Transcribe the records from the line containing "The image size" through the end of the records, leaving out the pictures.

** start **

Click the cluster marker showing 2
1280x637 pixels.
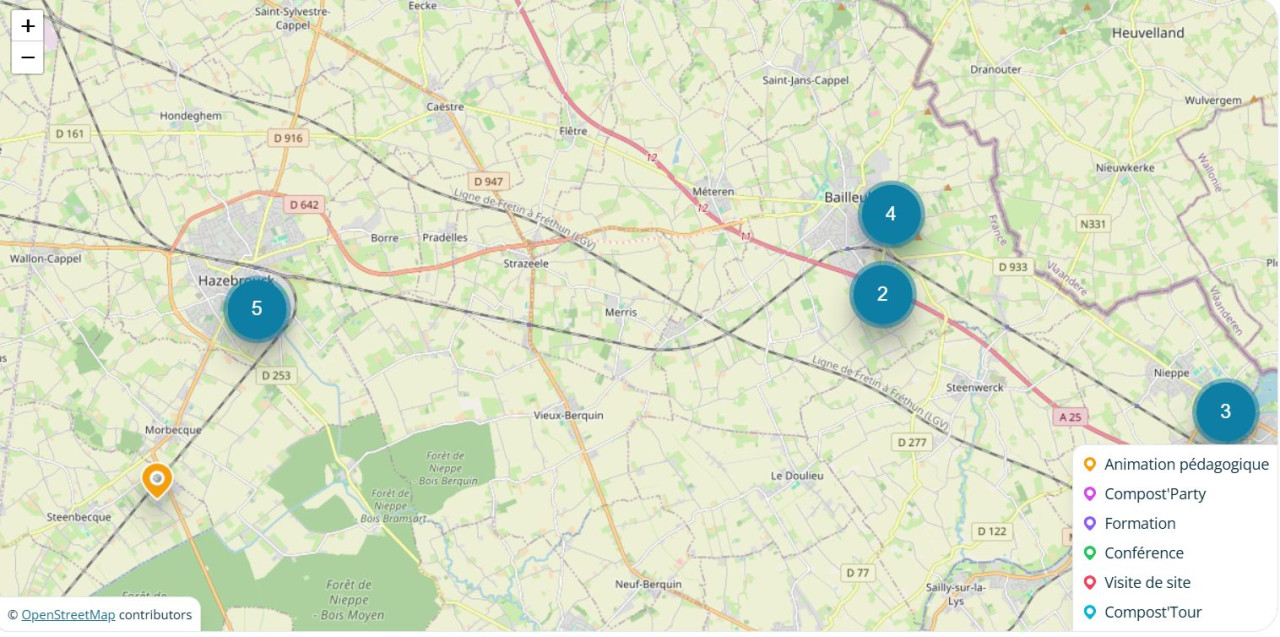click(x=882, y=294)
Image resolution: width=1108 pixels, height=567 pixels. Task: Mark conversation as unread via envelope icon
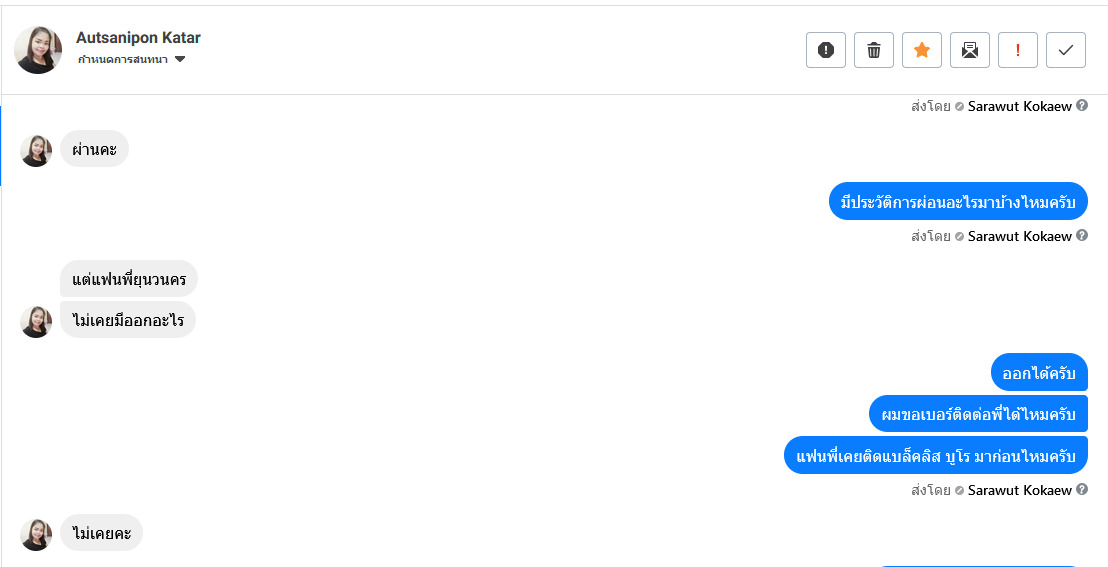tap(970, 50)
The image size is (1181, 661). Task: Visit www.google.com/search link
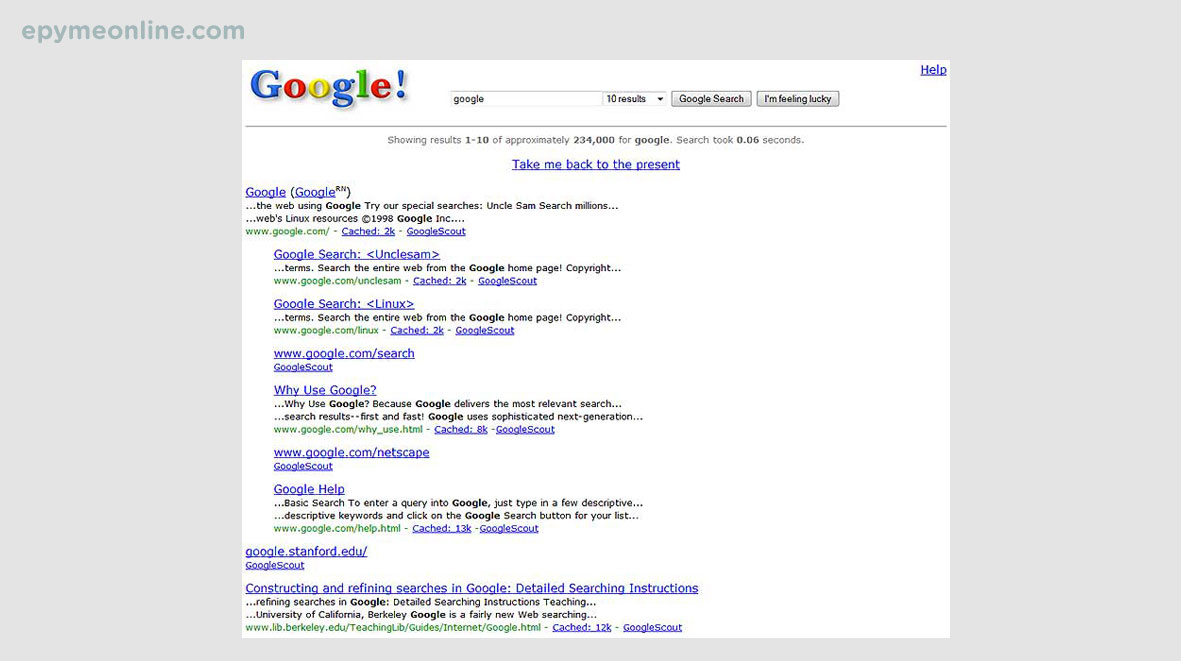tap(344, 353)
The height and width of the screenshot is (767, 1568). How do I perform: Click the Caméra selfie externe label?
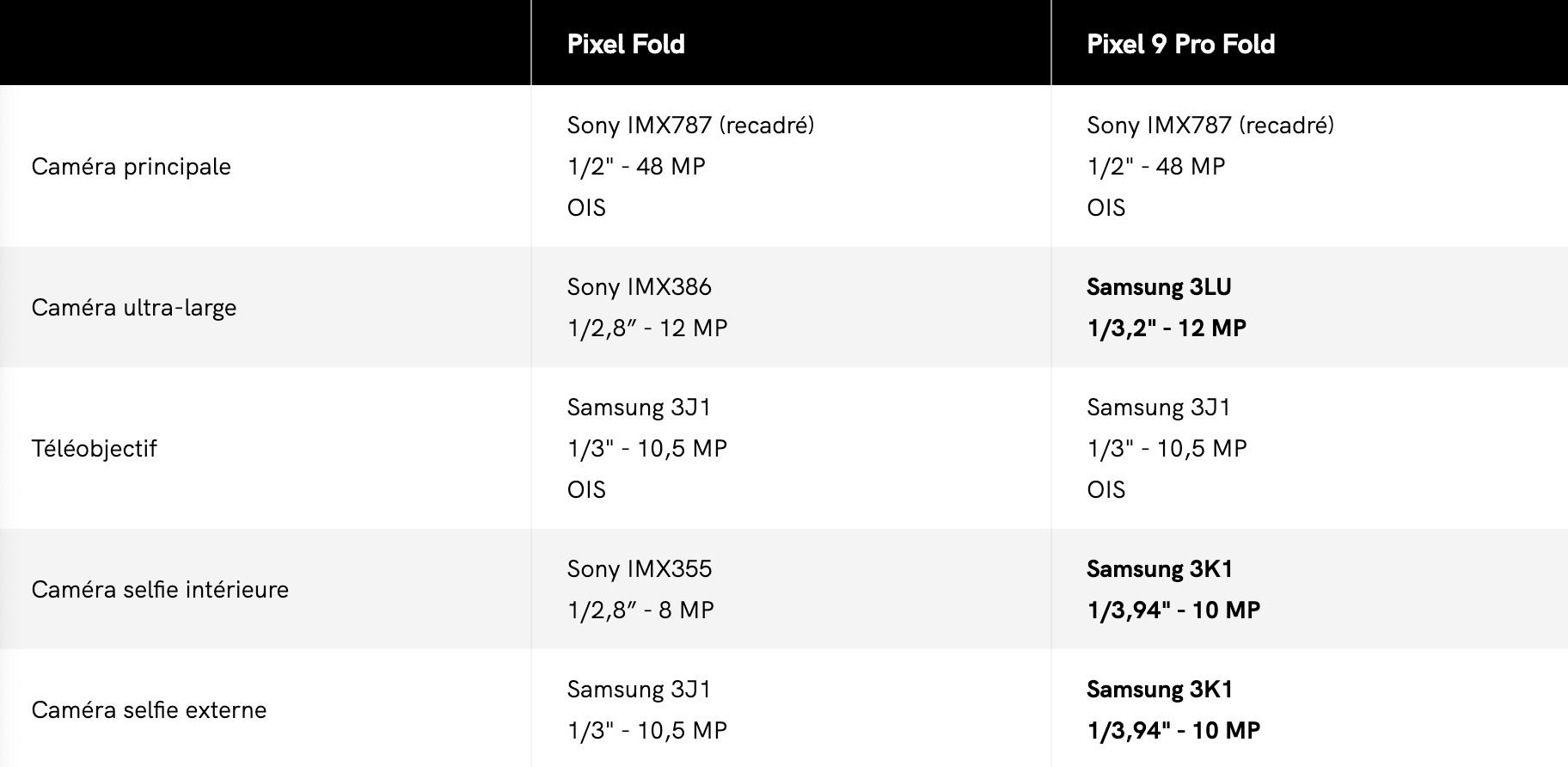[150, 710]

** end **

### RESULT FOR THIS TASK:
The image size is (1181, 661). Task: Visit www.google.com/search link
tap(344, 353)
The height and width of the screenshot is (767, 1568). How do I perform: Click the Caméra selfie externe label?
[150, 710]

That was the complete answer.